In the data ingestion notebook below, what type are numeric columns cast to, and how much memory is that said to save?

━━━ EXCERPT PROVIDED

# Data Ingestion & Preprocessing Pipeline

This notebook serves as the entry point for the project's data lifecycle. It performs the following steps:
1. **Download**: Fetches historical stock and crypto data using `yfinance`.
2. **Raw Storage**: Minimizes memory usage with `float32` and saves the raw state to Parquet.
3. **Preprocessing**: Aligns trading days, computes features (lags, volatility, etc.), and prepares a target-ready panel data.
4. **Processed Storage**: Saves the final engineered dataset for Model training.

**Note for GitHub Users**: Run this notebook once to populate the `data/` directory.

In [None]:
import yfinance as yf
import pandas as pd
import numpy as np
import os
from tqdm import tqdm
import warnings
warnings.filterwarnings("ignore")

# =============================================================================
# Configuration
# =============================================================================
START_DATE  = "2010-01-01"
END_DATE    = "2024-12-31"
ROLLING_WIN = 20

# 12 tickers: 6 sectors + market ETF + crypto
TICKERS = [
    "AAPL", "MSFT", "NVDA",       # Tech
    "JPM",  "GS",                  # Finance
    "JNJ",  "UNH",                 # Healthcare
    "KO",   "MCD",                 # Consumer
    "XOM",                         # Energy
    "SPY",                         # Market ETF (feature only)
    "BTC-USD",                     # Crypto
]

# Ensure directories exist
os.makedirs("../data/raw", exist_ok=True)
os.makedirs("../data/processed", exist_ok=True)

## 1. Download & Save Raw Data
We download the data and immediately cast numeric columns to `float32` to save 50% memory. We save this to `data/raw/stock_data_raw.parquet`.

In [None]:
raw_dict = {}
for ticker in tqdm(TICKERS, desc="Downloading"):
    df = yf.download(
        ticker, start=START_DATE, end=END_DATE,
        interval="1d", auto_adjust=False, progress=False,
    )
    if df.empty:
        print(f"  ⚠ {ticker}: empty — skipped")
        continue
    
    # Handle MultiIndex columns from newer yfinance versions
    if isinstance(df.columns, pd.MultiIndex):
        df = df.droplevel(1, axis=1)
    
    df.columns = df.columns.str.lower()
    df.index.name = "date"
    
    # Cast to float32 for memory efficiency
    float_cols = df.select_dtypes(include=['float']).columns
    df[float_cols] = df[float_cols].astype('float32')
    
    raw_dict[ticker] = df

print(f"  ✓ {len(raw_dict)}/{len(TICKERS)} tickers downloaded")

# Save individual raw files (optional) or combine them
# For simplicity, we save a combined raw panel
raw_panel = pd.concat([df.assign(ticker=t) for t, df in raw_dict.items()])
raw_panel.to_parquet("../data/raw/stock_data_raw.parquet", index=True)
print("  ✓ Raw data saved to data/raw/stock_data_raw.parquet")

━━━━━━
━━━ DATA LINES

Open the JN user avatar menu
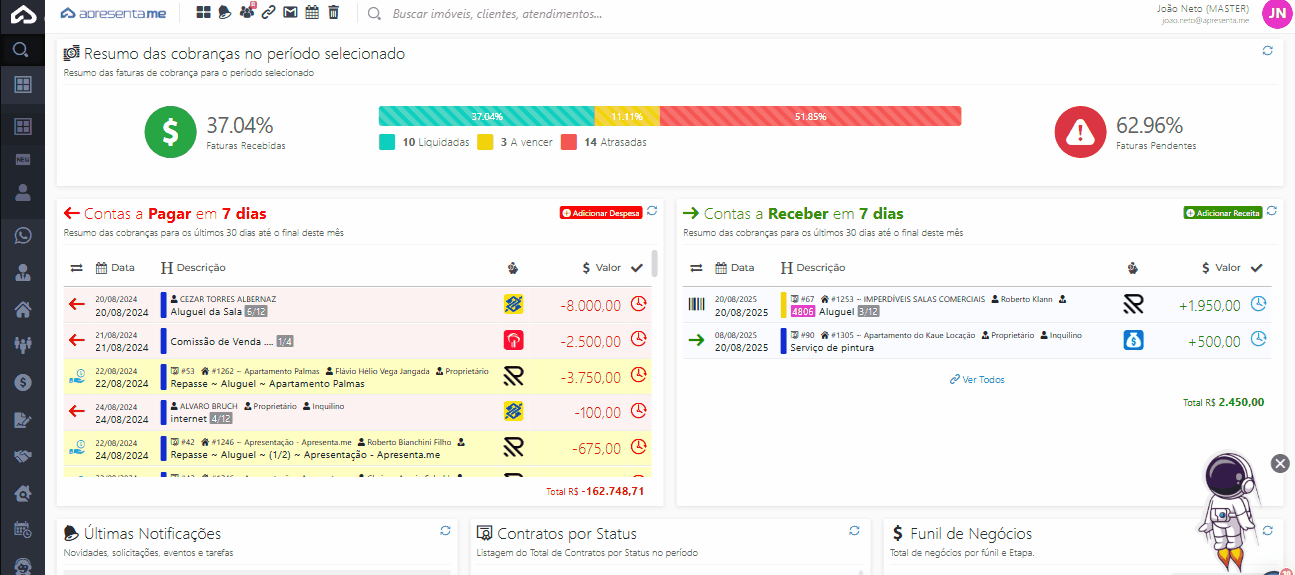 click(x=1276, y=13)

━━━━━━

• **REPLY**: They are cast to float32, which is said to save 50% memory.